**** Extrait source ****

Robinson a avancé la thèse selon laquelle le racisme et le capitalisme n'étaient pas des systèmes autonomes dotés de leur propre dynamique, mais qu'ils se rejoignaient au sein d'une seule et même explication. Il en résulte que « le capitalisme n'a pas fait disparaître ces structures racistes préexistantes, mais les a au contraire intégrées dans un processus de médiation ». (143) Cela signifie que le capitalisme sud-africain n'était pas exceptionnel, mais révélait la réalité universelle du capitalisme racial. Cette analyse souligne le rôle de l'État dans le maintien des barrières.
Kundnani récapitule ainsi les deux questions centrales qui préoccupaient Robinson : trouver les origines du racisme et déterminer comment le racisme continue à se reproduire. En situant les « sensibilités racistes » dans le regard que les Européens portent sur les Slaves, les Irlandais, les Juifs et les Musulmans, au moins depuis le XIIe siècle, Robinson a retracé l'évolution du racisme. Il a identifié son impact à la fois sur les relations de production et sur les formes de conscience.
Pour Robinson, le racisme ne naît pas avec le capitalisme mais précède la traite transatlantique et le colonialisme. L'histoire des origines du racisme met en lumière sa capacité à conserver son emprise dans la durée.
Si Robinson a pu montrer que l'évolution de l'économie capitaliste modifiait les formes de racisme, il a également observé que le racisme était capable de se régénérer. Il en déduisait que le racisme ne pouvait s'expliquer en termes de relations de propriété et de travail, mais qu'il trouvait son origine dans « la transmission des normes culturelles occidentales ». (145)
Mais considérer le capitalisme racial comme un système homogène ne conduit pas à mettre en veilleuse la lutte contre le racisme. Pour Robinson, une voie vers la révolution passait par la « tradition radicale noire ». Cette solution était envisageable dans la mesure où la façon dont elle concevait la « propriété » était différente de celle qui dominait à l'Ouest.

****

**Consigne:** Recopiez sans rien changer le passage sur le capitalisme racial. Commencez aux mots « Pour Robinson, le » et arrêtez-vous après les mots « dans la durée. ». Les lignes ci-dessous proviennent d'une autre source.

**** Données sources ****

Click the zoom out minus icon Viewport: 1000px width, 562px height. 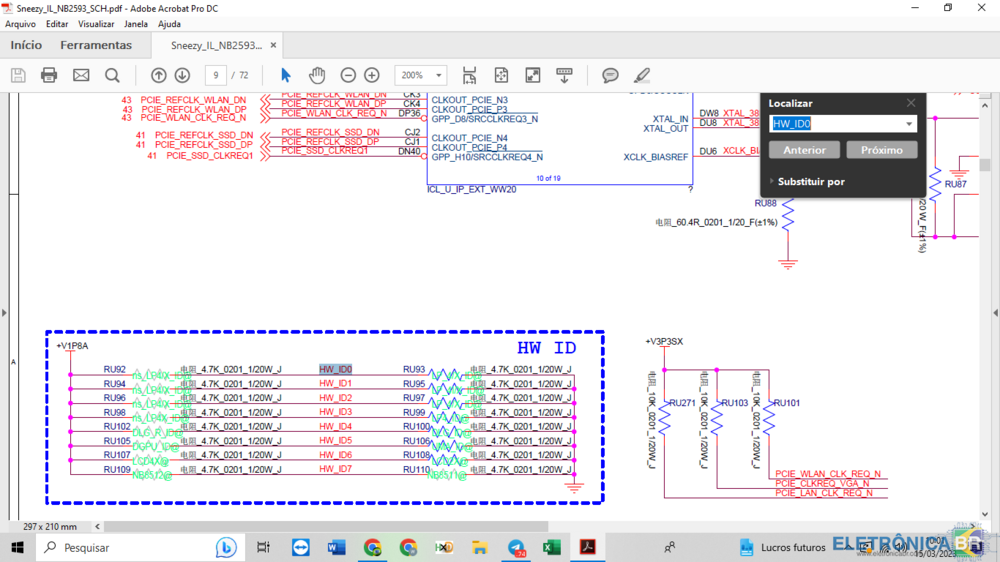point(348,75)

****

**Résultat:**
Pour Robinson, le racisme ne naît pas avec le capitalisme mais précède la traite transatlantique et le colonialisme. L'histoire des origines du racisme met en lumière sa capacité à conserver son emprise dans la durée.